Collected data
# # # # #

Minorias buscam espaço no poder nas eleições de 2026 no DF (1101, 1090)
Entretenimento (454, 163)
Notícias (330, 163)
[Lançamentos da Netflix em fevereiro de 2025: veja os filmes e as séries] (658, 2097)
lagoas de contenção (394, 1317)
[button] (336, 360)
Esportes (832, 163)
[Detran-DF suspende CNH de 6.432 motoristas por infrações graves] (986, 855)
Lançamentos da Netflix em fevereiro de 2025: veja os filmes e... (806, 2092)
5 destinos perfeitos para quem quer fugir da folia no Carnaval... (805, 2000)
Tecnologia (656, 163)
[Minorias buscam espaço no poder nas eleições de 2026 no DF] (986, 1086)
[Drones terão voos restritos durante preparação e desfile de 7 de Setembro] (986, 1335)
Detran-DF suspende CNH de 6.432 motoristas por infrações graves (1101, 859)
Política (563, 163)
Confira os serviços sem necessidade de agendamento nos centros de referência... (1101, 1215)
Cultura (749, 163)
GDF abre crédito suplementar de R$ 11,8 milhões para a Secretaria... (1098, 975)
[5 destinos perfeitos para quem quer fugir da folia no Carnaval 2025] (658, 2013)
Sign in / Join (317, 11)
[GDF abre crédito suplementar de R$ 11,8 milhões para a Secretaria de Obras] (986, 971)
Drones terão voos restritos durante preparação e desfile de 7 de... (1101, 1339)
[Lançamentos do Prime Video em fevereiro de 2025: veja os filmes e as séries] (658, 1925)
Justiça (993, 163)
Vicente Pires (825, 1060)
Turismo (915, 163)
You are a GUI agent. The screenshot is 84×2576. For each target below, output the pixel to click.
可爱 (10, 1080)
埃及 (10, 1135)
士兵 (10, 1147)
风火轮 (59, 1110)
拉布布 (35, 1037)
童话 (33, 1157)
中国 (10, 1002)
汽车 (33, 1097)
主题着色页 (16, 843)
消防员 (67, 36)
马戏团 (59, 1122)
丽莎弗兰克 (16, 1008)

# # # # #

- [What is expected]: In the entries above, restate word for word the lines between the one holding "Sign in / Join (317, 11)" and the one holding "You are a GUI", inclusive, and nothing besides.

- [Solution]:
Sign in / Join (317, 11)
[GDF abre crédito suplementar de R$ 11,8 milhões para a Secretaria de Obras] (986, 971)
Drones terão voos restritos durante preparação e desfile de 7 de... (1101, 1339)
[Lançamentos do Prime Video em fevereiro de 2025: veja os filmes e as séries] (658, 1925)
Justiça (993, 163)
Vicente Pires (825, 1060)
Turismo (915, 163)
You are a GUI agent. The screenshot is 84×2576. For each target below, output the pixel to click.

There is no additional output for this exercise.